ふたりは、その岩に何か黒いものがふくれ上がるのを見た。

平八郎が、身を低くし、

「覡か、熊か」

と言った。

静寂の中で、再び木のきしむ音がした。

伊助は、

「しっ、静かにしねぇか」

と叱咤するように、さらに身を縮みこさせた。 睨むようにうごめく影を見ると伊助の顔が一変した。なんと、その影は捜していた頼邑だったのだ。

ふたりは、大慌てで走り寄り、途中にある枝をふみ荒らしていく。

「頼邑さまーー」

と言う自分の名を呼ぶのが聞こえた。

「頼邑さまっ」

樹幹の間を通って、また声がした。

頼邑は、何度も転びそうになっている 人影が近付いていくのを捉えた。そして、頼邑もその人影に近付いた。すぐにふたりだと気付いたからだ。

「良かった……。無事でやったんですね」

近寄った伊助が、甲高い声をかけてきた。

「ふたりとも、なぜここに」

頼邑はあれから、ふたりが森をさまよっていたのではないかとよぎった。

だが、ふたりから無事に里へ着いたこと、そして自分を探していたことを聞かされると安堵したような顔になった。

「もう駄目かと思ったけど本当に良かった……」

平八郎は肩の力が抜け落ち、体が地面なか溶けそうな感覚になった。

「ともかく、無事で良かった」

伊助が言った。

「すまぬ。心配をかけてしまった」

頼邑が少し笑みをして言った。

その表情にふたりは安心したらしく、うなずき合った。

「さぁ、帰りやしょう。皆、頼邑さまの帰りを待っていやす」

伊助の言葉に頼邑の顔が、一瞬固くなったようなきがしたので、ふたりには、それが不思議に見えた。

「どうしたんでぇすか」

と、疑っと頼邑の目を見つめた。

「いや、その」

頼邑は躊躇して、辺りを見渡すと周辺を歩き出した。

光は、頼邑の刀を持って足早に茂みを分けていた。頼邑の姿が見えたので声をかけようとしたとき、素早く幹に身を隠した。光の視線の先には人間がいた。人間を見る、その顔は別人のように強張り、眼には鋭い光が浮かんでいた。

ふたりの人間は、頼邑を心配そうにしていることが分かった。どうやら、迎えに来たのだと理解した。光は、疑っと見ていたが、やがて手に持っていた刀を木の根に突き立てた。くるりと背を向け、玉藻の方へと消えていった。

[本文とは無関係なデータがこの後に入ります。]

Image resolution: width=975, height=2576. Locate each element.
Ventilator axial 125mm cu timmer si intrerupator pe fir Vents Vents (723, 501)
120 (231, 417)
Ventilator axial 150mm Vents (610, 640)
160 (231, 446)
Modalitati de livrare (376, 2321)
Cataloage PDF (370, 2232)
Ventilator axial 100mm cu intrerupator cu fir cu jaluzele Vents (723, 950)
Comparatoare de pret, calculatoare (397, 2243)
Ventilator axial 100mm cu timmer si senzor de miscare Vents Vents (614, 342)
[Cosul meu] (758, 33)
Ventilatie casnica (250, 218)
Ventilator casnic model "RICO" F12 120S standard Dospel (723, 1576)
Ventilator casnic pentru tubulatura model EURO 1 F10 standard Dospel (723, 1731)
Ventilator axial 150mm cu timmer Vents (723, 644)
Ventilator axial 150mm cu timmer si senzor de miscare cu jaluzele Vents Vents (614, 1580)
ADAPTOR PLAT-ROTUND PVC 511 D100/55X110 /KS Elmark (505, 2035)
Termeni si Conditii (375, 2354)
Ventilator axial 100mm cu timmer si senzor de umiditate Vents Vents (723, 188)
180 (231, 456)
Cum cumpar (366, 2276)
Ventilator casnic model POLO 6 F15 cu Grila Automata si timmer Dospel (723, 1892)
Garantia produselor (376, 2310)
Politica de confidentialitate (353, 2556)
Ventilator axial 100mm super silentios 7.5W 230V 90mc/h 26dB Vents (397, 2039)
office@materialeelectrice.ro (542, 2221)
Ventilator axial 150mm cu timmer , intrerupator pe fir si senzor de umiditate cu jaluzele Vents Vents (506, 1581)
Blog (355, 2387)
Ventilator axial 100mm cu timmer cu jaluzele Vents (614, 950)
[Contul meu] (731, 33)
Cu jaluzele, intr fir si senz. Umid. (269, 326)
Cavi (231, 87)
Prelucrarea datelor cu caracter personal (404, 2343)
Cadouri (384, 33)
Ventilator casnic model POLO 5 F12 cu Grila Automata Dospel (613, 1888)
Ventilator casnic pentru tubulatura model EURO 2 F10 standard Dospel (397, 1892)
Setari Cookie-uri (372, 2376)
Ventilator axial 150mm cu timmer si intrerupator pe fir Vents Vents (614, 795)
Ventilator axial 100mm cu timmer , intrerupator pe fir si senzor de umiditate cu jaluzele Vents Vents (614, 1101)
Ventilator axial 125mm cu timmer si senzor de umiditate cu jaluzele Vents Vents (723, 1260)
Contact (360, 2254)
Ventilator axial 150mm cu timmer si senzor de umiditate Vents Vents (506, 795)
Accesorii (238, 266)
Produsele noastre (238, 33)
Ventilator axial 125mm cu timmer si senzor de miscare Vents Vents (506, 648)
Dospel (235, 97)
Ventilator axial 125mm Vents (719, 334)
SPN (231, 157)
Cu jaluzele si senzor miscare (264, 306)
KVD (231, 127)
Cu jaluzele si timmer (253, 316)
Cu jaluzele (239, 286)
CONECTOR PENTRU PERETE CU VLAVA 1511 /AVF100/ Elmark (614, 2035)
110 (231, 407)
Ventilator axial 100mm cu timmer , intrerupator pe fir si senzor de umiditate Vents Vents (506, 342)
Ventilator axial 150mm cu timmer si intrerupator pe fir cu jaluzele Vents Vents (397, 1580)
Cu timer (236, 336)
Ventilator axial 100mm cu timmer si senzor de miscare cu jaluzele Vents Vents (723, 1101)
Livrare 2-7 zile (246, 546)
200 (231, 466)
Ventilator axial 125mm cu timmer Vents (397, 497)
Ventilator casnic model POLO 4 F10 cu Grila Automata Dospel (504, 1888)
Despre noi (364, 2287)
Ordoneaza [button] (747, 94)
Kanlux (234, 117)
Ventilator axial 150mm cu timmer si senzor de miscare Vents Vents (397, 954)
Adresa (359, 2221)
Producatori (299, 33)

まるで、その後を追いかけるかのように頼邑がやって来る。そこで、見たのは、なくした刀だった。

それを見た頼邑は、ハッとしたように顔を上げた。

……見ていたのか。

と、頼邑は察知した。

後ろから、伊助たちが駆け寄ってきた。頼邑のそばまで来ると、頼邑さまァ、と言い切り、次の言葉がでない。

森の奥を真っ直ぐと見つめた眼には何か決意したような強いひかりが宿っていたからだ。

でも、すぐにこちらを見て、

「もう大丈夫だ。すまない。帰ろう」

と、背を向け歩き出した。

頼邑の背の先には、光も背を向けて歩いていた。

玉藻は、渡したのか? と訊くと光の顔が険しくなった。

何かを思いつめたような眼をして真っ直ぐと森の闇を見つめながら、

「つまらぬ情にとらわれすぎた……」

と、言ったあとに、

「皆を呼べ」

と、強い口調で言った。

光は眦を決意したような顔をして言った。

ふたりの背には、互いにつながっていた糸が切れ、もう結び直すことはできなかった。